Nel 1948 aderisce a Piadena al Fronte della gioventù per l'indipendenza nazionale e per la libertà. Nell'ambito del quale organizza le prime attività libere: un giornale aperto a tutti, il teatro, le mostre dell'artigianato locale, una scuola professionale gestita con docenti volontari.  

Sarà l'alfa di un interrotto percorso, che porterà ad una intensa attività di esperienze, incontri, dibattiti, seminari nell'ambito del Movimento di Cooperazione Educativa

Attività molto feconde per un'impostazione pedagogica nuova e alternativa alla scuola trasmissiva di nozioni: il testo libero, il calcolo vivente, le attività espressive, la ricerca sul campo, la corrispondenza interscolastica, la stampa a scuola, la scrittura individuale di storie e di veri e propri libri. Settore che diventerà elettivo, fino a produrre una serie impressionante di opere (di cui diamo conto con una scheda analitica allegata in pdf). 
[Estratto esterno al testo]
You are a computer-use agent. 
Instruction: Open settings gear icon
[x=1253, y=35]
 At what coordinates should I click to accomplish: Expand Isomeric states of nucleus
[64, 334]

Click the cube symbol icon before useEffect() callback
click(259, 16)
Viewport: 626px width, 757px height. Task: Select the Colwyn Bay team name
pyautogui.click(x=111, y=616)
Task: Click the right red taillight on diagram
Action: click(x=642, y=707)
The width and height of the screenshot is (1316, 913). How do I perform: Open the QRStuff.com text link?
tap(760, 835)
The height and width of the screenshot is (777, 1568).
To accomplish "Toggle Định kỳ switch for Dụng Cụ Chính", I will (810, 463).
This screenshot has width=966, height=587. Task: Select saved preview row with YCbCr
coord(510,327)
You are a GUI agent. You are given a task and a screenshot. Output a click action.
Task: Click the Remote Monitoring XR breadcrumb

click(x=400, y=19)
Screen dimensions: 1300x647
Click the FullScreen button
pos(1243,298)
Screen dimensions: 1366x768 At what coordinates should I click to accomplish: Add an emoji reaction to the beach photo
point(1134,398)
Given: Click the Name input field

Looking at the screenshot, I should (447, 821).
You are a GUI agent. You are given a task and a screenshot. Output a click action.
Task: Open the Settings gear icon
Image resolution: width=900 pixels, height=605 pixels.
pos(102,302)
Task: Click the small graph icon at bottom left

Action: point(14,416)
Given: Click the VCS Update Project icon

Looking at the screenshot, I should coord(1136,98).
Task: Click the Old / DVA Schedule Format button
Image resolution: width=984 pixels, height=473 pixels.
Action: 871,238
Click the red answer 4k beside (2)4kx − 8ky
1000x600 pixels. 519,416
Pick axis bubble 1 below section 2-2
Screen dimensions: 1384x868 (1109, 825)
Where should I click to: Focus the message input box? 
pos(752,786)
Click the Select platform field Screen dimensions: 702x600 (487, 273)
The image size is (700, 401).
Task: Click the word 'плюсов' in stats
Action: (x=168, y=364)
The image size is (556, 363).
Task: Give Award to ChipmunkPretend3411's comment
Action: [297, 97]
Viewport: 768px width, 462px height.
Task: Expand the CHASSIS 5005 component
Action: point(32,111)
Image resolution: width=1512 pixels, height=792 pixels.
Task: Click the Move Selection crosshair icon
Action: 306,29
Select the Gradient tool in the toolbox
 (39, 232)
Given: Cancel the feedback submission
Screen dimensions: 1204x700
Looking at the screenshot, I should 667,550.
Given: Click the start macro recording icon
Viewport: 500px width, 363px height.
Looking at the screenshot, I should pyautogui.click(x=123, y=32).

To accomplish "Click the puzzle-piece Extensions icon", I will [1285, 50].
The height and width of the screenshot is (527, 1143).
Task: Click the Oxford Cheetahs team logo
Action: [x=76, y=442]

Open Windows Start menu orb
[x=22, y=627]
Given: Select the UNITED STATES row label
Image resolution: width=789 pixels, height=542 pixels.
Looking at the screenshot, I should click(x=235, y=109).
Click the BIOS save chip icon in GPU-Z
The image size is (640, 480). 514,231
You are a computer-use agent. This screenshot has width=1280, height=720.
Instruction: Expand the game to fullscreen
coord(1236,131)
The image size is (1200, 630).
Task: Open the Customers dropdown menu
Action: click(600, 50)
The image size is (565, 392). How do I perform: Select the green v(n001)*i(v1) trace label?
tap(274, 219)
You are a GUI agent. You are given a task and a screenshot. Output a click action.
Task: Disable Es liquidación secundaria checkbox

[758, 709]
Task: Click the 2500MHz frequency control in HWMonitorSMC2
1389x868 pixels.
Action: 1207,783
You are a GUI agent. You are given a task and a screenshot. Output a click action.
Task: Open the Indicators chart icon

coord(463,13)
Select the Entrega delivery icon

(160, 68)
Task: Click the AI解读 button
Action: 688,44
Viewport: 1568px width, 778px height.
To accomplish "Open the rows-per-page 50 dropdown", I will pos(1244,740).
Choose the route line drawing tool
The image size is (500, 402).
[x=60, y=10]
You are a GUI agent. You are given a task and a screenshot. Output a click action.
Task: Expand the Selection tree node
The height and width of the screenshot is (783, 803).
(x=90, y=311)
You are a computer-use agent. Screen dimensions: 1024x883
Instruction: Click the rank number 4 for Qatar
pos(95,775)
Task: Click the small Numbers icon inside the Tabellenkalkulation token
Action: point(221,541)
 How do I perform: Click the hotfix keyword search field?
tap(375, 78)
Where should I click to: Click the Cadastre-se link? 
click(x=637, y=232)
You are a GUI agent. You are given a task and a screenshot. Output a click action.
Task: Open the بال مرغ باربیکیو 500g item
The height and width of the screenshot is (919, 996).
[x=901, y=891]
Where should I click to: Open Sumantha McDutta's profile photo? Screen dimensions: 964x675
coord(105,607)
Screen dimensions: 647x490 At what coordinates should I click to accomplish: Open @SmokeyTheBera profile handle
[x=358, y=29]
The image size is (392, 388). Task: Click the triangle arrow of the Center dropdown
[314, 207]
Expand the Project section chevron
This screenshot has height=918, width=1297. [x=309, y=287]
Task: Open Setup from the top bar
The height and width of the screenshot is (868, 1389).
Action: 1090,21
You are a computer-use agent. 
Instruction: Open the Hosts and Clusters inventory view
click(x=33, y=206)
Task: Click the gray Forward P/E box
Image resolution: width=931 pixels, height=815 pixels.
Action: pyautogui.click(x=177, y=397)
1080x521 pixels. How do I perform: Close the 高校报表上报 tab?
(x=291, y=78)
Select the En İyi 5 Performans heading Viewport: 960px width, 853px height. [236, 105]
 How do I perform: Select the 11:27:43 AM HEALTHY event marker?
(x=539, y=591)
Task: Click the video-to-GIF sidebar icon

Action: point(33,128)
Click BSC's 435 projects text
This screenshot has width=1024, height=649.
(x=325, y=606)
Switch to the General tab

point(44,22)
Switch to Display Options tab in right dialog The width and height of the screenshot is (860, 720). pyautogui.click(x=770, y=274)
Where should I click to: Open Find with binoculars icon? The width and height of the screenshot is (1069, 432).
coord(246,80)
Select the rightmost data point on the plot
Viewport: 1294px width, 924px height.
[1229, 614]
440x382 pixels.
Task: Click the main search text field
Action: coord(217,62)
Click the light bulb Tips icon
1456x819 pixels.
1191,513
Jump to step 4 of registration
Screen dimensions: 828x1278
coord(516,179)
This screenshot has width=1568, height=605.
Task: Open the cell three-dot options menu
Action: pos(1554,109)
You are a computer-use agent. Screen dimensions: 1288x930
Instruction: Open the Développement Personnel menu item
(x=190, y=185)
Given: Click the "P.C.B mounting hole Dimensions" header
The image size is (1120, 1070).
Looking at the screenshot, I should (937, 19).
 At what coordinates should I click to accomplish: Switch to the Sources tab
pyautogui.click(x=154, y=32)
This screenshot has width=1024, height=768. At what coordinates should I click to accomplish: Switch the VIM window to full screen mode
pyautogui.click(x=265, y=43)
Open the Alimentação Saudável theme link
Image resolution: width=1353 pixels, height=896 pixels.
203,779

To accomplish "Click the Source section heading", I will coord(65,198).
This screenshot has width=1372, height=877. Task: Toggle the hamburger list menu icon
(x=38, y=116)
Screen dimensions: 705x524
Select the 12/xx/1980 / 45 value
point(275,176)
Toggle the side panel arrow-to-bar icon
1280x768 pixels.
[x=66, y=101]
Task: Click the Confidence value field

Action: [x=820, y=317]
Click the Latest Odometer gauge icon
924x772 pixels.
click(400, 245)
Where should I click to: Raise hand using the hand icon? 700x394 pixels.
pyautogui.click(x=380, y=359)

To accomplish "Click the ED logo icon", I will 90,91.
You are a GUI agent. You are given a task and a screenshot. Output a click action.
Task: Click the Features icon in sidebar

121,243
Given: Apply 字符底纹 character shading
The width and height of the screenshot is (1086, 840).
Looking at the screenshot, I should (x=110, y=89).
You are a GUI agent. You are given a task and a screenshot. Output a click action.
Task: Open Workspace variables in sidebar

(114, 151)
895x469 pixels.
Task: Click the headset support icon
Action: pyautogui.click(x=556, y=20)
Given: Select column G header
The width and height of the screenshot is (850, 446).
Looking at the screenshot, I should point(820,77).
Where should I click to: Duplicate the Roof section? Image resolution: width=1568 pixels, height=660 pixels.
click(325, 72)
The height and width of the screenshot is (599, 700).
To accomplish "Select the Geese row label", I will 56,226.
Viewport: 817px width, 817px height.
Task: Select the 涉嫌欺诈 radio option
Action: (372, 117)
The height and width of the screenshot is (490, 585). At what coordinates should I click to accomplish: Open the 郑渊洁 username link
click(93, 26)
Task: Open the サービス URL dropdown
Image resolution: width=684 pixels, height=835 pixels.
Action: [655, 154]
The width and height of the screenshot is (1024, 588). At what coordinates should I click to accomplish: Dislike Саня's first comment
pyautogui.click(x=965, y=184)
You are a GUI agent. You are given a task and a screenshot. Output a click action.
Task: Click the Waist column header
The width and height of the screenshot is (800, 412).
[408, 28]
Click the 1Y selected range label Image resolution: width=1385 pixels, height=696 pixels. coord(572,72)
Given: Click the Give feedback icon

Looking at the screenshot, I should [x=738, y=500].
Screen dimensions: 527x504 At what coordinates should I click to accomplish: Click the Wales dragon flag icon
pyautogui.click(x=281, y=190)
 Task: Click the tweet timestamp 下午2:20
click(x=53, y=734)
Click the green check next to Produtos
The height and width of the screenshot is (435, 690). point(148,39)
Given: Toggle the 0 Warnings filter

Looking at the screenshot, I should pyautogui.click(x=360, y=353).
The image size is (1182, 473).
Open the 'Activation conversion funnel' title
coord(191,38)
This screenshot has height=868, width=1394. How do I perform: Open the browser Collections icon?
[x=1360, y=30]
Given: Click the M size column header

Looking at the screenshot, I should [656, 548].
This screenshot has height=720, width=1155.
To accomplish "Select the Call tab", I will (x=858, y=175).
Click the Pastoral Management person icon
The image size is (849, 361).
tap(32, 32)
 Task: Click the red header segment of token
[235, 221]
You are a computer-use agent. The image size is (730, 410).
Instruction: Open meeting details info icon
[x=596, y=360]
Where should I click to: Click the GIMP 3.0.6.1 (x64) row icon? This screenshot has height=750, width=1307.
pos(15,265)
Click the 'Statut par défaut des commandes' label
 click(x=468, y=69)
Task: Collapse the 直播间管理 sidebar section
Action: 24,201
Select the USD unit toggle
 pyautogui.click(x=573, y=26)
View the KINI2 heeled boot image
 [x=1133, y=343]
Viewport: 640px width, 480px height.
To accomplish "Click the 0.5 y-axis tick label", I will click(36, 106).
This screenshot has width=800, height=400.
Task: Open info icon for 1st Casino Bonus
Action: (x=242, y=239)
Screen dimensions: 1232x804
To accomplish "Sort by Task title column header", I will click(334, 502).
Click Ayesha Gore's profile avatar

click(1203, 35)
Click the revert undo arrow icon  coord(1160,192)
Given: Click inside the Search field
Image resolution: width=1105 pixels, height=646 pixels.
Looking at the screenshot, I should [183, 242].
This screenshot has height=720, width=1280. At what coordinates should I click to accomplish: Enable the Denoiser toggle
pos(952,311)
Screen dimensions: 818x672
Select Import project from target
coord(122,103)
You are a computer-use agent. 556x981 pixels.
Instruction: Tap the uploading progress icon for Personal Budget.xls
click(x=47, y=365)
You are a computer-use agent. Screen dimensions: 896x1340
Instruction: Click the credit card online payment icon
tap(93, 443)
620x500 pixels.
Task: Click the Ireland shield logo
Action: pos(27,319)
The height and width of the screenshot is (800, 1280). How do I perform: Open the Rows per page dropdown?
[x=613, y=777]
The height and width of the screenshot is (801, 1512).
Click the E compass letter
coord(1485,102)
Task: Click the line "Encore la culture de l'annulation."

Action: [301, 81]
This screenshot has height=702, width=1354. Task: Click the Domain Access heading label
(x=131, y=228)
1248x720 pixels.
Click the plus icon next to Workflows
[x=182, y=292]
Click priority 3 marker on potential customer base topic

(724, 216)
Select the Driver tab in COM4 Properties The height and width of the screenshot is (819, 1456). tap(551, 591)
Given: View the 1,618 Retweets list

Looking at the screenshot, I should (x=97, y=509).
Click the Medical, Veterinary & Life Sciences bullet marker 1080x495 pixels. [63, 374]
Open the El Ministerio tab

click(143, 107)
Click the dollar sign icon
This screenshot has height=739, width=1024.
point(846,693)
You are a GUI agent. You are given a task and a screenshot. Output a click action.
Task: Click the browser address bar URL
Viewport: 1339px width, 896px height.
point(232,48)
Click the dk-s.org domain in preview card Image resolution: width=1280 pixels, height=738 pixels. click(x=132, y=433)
Non meno impegnativo sarebbe stato il versante dedicato alle attività extrascolastiche, come la Biblioteca Popolare della Cooperativa di Consumo nella quale introduce la tecnica della stampa e pubblica i Quaderni di Piadena, documenti sulla ricerca sui vari problemi sociali realizzati dagli stessi giovani soci. All'interno della Biblioteca Popolare, nel 1957, si costituisce il Gruppo Padano per la ricerca dei documenti dell'espressività popolare in ogni sua forma tra i quali i canti popolari e i burattini. Il Gruppo Padano parteciperà poi a spettacoli a livello nazionale come Bella Ciao di Crivelli (presentato al festival di Spoleto nel 1967) e Ci ragiono e canto di Dario Fo.  

Per quanto sia difficile sfuggire alla tentazione di prenderla larga, concludiamo qui la rivisitazione di Mario Lodi. Anche perché siamo certi che il programma del Centenario della nascita offrirà spunti per ulteriori approfondimenti. 

Concludiamo sulla nota che ha reso emblematico il, ripetiamo, vastissimo contributo di Mario Lodi; che resta racchiuso nell'opera più diffusa, oseremmo dire, simbolica. “Cipì”, appunto, che lo proietterà in una dimensione di celebrità nazionale ed internazionale. 

Forse ce n'era la percezione nella riflessione dello sconosciuto estensore della recensione apparsa su L'Eco del Popolo, che negli anni successivi avrebbe fatto endorsement per un altro astro nascente della pedagogia innovativa e progressista, Gianni Rodari.

Come dono dell'anno nuovo ci viene da Cipì di Mario Lodi un'ottima compensazione al vuoto educativo di tanta letteratura infantile da quattro soldo (alludendo al prezzo morale), che nonostante le mirabili illustrazioni, non riesce a vincere la diffidenza che abbiamo per la maggior parte di questi lavori fatti su ordinazione e che risentono delle interessate sollecitazioni del mercato. 

Per questo i libri sopra citati sono privi d'arte ed interesse mentre pochi hanno voce così fievole che non si riesce a percepire il messaggio attraverso la pesante scorza della mentalità convenzionale. Fin dalle prime battute del volume del Lodi si avverte che qualcosa di nuovo e di coraggioso sta per verificarsi nella comunità dei passeri. “Io voglio vedere….cipi…cipi…io voglio andar fuori da questo buco”. E voler vedere significa voler educarsi. Il primo impegno dell'autore è decisamente risolto: l'interesse del lettore, piccolo o grande che sia, è suscitato. Chiuso il libro ci si rammarica per la sua brevità, ma la mente ed il cuore sono rimasti arricchiti, l'invito “ad aprire bene gli occhi, per distinguere il vero dal falso” è stato accolto e alla fine ci si trova impegnati con coraggio sulla via della verità, unico varco alle ampiezze della libertà per tutti. 

È un assunto veramente gravoso quello di Cipì e il maestro Mario Lodi lo risolve con la responsabilità che gli è propria in un deciso atto di educazione, che è anche genuino atto di poesia, poiché da questa i materiali valori di sentimento prendono luce

P.s.: Il libro edito dall'Universale Ragazzi è in vendita presso la Libreria Lorenzelli al prezzo di copertina di Lire 600.